_Source_
* BEGIN *
One thing I can't love the game more for is having a separate inventory for each level, which encourages the player to use all of their one-time-use items.
Is it best to play Thief on Normal first time around? Because I hear higher difficulties add more tasks. I'm on the Thieves' Guild mission and I'm disliking it alot more than the other levels

Ah, yeah, it was cool how you could largely do 'ghost' runs if you were good. That'd be a neat thing to be able to get a bonus at the end if you managed it.


Yeah. It was interesting to have the continuous inventory in Deadly Shadows, but I think I prefer a "here's your stuff, go crazy" style. I get too paranoid about making sure I have the supplies later if it's a perpetual inventory.

I don't remember if the tasks change based on difficulty. That'd be interesting if it did though.

In fairness, if you're any good as a Thief, you should have ~$8K gold and a sufficiently full inventory at most times in T3 just from ~80% loot acquisition.

Also, you can farm passersby for loot if you're destitute, plus environmental items regenerate every in-game day (I'm pretty sure that means 10 free broadhead arrows, about the same number of moss arrows, six or so water arrows and maybe 5 fire arrows at least). I never realized how many fire arrows were sneakily deposited in torch sconces until I played it a second time.

Hard and Expert will usually ask that you find more treasure, find specific items, or don't alert or kill.

I don't totally agree, if you're going for an arcade styled game sure but in a thief / thief-like game a tiny bit of flavor text/dialog at the end of the mission or in later missions would fit so much better, or even changes to later levels for that matter. ** not that a bit of a bonus in some cases would hurt but it would need to fit, aka you got x more gold / x item because "your current employer" is satisfied with your skills or something to that effect

I agree, it'd work when it ties into the mission and lore. A little bit of flavor text would pretty much always work, but a mission where you were contracted by a third party to, say, steal some family heirlooms as part of their machinations to start a family feud, may pay a bonus for the family never realizing it was a thief's fault.

Definitely wouldn't be as an "every mission" sort of thing though, I agree.

Thinking on it, if you ground that sorta thing firmly in mission/story lore, there'd be missions where you'd get a bonus for exactly the opposite. If you intentionally make a ruckus, or fight the guards because the employer wants people to know a heist occured, that could also get you a bonus.

That'd allow for a lot of interesting meta-objectives.

There are even free gas arrows in the city if you know where to look for them.

I've been playing a bit of the first two Thief games (blind playthrough on Expert), and they're definitely great, but are somewhat overrated.
I do like that levels are open-ended and you have to learn to navigate them on your own, instead of having a precise GPS and quest markers. That's essentially the strongest aspect in Thief (and a surprisingly basic feature at that). Small additions like head bobbing and audio cues greatly contribute to the atmosphere of the game, and extra objectives on higher difficulties are also a plus.
* END *
_The request_
Return the part of the Thief discussion between "Yeah. It was" and "a perpetual inventory.", inclusive, copied word for word.

_Material provided_
* BEGIN *
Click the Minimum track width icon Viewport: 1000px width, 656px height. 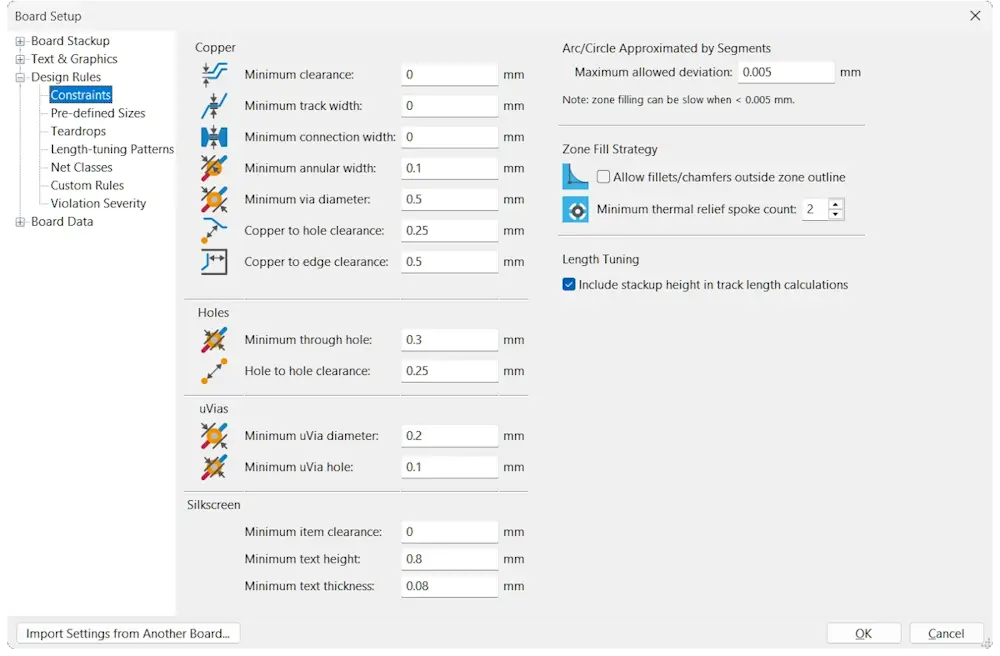click(214, 105)
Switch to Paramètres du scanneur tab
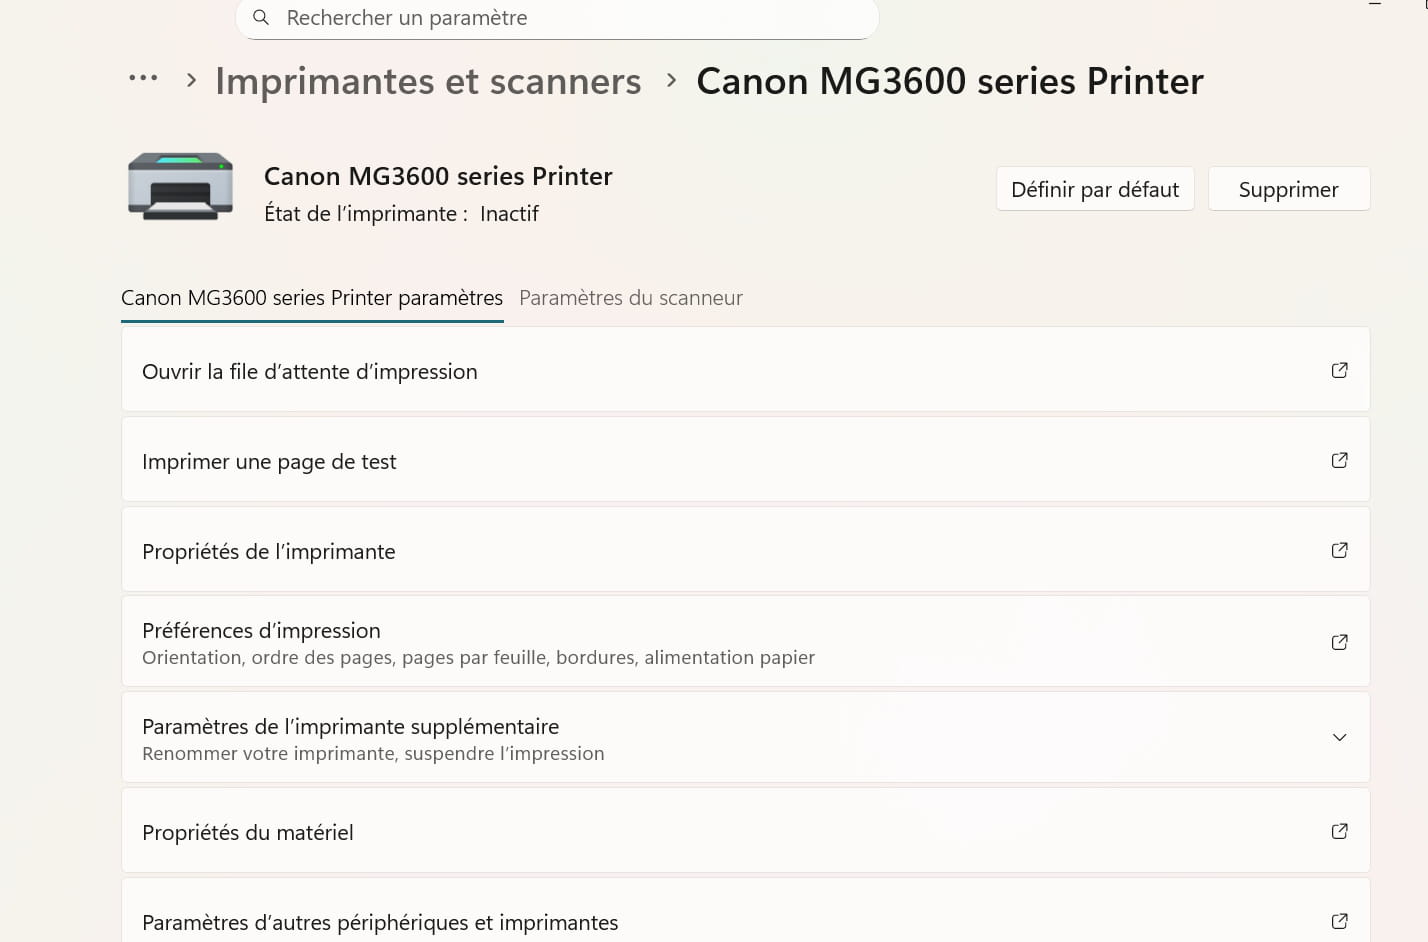1428x942 pixels. (x=630, y=298)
* END *
_Answer below_
Yeah. It was interesting to have the continuous inventory in Deadly Shadows, but I think I prefer a "here's your stuff, go crazy" style. I get too paranoid about making sure I have the supplies later if it's a perpetual inventory.